-------- Data to process

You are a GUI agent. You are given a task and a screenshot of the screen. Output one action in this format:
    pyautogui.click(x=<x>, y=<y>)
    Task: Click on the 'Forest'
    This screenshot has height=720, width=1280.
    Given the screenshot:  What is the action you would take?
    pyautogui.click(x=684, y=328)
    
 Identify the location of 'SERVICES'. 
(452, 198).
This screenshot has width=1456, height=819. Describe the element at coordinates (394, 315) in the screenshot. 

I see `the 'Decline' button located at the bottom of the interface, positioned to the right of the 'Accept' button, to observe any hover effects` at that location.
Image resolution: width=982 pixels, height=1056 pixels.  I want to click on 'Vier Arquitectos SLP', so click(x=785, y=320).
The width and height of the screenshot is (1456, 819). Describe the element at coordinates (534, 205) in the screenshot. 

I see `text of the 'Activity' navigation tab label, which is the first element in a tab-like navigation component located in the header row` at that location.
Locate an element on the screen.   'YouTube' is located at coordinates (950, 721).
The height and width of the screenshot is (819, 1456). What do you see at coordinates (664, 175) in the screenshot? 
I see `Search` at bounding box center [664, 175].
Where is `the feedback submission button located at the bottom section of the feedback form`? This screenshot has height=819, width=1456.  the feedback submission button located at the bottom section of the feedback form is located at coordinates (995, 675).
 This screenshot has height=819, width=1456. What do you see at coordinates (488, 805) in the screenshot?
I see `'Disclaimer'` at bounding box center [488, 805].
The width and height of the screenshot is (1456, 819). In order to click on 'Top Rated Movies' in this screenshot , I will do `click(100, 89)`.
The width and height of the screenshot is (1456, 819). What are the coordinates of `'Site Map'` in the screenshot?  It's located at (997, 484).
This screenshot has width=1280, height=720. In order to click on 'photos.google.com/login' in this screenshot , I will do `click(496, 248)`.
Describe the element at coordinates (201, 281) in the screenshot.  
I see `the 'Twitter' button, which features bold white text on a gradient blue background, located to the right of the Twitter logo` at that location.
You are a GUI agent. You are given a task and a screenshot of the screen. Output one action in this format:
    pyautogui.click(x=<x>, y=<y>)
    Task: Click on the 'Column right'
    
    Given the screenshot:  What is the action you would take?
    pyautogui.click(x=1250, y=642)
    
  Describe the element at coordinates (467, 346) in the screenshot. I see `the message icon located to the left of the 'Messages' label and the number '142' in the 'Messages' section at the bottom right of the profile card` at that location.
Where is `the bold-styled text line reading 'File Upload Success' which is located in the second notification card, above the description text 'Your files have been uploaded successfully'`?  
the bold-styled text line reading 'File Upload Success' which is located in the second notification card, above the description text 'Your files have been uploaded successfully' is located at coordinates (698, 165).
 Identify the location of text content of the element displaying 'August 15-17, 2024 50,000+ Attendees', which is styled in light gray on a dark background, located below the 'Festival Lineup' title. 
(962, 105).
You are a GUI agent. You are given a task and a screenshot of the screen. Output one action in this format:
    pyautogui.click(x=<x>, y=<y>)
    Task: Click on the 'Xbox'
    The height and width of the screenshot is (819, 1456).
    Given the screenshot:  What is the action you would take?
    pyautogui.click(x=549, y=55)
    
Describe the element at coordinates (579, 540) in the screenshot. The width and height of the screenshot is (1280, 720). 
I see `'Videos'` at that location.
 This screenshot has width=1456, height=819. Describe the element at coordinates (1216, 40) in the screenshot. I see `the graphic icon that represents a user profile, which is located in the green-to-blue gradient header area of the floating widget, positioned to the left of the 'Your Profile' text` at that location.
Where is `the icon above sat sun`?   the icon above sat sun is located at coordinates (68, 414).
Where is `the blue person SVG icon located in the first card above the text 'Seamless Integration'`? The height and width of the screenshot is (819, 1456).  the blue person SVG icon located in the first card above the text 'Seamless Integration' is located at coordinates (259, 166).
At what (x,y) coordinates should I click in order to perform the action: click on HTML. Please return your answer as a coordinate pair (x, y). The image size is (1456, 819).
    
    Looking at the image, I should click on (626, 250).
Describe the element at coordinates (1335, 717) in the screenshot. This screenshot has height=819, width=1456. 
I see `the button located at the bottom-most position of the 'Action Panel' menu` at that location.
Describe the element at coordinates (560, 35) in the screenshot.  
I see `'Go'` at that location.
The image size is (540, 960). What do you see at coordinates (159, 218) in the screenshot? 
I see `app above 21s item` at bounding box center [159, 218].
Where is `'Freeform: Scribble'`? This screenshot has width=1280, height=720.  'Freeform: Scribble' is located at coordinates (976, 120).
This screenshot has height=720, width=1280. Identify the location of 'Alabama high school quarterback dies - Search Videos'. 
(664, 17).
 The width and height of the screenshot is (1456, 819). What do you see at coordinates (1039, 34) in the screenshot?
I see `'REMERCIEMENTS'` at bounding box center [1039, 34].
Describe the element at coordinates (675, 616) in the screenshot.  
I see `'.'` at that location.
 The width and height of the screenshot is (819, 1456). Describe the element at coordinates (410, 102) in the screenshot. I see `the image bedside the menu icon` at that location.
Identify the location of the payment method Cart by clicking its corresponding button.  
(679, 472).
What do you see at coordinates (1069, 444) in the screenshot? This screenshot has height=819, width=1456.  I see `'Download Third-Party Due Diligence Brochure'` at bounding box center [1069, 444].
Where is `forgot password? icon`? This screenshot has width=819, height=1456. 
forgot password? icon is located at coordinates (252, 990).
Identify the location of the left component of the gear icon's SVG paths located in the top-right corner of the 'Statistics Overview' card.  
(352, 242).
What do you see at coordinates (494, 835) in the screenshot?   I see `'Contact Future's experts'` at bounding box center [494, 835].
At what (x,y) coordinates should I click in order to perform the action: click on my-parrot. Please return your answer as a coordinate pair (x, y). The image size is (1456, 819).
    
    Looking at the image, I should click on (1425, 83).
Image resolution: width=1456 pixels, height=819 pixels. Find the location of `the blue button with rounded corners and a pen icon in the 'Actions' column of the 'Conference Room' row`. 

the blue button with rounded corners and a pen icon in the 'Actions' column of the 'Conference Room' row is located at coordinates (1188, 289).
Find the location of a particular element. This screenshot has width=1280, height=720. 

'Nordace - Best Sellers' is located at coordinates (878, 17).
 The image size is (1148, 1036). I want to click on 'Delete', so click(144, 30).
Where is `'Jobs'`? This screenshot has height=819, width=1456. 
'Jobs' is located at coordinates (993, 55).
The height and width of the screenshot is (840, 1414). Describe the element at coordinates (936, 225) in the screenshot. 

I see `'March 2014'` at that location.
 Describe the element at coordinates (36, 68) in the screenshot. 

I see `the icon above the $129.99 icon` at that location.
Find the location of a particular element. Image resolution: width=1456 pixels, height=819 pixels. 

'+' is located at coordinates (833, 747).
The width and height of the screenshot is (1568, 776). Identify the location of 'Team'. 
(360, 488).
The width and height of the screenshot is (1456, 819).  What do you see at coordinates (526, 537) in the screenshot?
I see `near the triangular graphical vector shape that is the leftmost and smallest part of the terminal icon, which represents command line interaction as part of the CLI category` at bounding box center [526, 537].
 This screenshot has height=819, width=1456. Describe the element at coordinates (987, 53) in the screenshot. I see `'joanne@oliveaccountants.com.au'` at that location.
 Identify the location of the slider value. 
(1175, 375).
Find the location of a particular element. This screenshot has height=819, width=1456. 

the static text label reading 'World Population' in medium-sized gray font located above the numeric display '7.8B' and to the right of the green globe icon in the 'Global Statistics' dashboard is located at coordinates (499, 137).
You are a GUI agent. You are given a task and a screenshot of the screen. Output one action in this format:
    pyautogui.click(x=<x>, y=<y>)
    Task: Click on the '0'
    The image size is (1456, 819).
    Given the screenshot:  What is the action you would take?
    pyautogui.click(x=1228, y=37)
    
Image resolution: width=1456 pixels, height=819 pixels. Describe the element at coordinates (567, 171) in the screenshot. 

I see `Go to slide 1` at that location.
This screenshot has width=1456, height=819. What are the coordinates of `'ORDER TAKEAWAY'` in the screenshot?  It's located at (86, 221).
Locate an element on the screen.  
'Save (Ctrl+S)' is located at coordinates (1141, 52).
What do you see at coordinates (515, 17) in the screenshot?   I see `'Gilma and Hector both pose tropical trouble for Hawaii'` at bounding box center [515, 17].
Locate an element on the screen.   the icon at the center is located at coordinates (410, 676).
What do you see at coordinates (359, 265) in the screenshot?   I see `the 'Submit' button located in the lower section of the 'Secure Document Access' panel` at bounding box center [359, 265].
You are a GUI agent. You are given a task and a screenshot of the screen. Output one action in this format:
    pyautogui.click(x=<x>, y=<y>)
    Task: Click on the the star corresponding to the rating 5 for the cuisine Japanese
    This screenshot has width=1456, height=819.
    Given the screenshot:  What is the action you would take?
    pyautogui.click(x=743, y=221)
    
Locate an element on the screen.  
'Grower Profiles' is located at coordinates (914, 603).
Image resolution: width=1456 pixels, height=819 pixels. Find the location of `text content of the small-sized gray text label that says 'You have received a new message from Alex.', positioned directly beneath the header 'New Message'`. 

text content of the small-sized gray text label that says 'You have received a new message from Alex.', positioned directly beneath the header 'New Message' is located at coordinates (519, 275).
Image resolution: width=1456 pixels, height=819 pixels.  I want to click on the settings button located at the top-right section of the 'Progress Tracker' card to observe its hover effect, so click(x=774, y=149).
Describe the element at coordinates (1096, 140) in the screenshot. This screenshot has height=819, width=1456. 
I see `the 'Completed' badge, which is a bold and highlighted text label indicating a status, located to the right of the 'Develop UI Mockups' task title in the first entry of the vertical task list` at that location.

----------------

Can you write out the listing lines starting at the one containing "has width=819, height=1456." and ending at the one containing "What do you see at coordinates (494, 835)", with "card" swapped for "panel" and nothing else altered?

## Result below
Where is `forgot password? icon`? This screenshot has width=819, height=1456. 
forgot password? icon is located at coordinates (252, 990).
Identify the location of the left component of the gear icon's SVG paths located in the top-right corner of the 'Statistics Overview' panel.  
(352, 242).
What do you see at coordinates (494, 835) in the screenshot?   I see `'Contact Future's experts'` at bounding box center [494, 835].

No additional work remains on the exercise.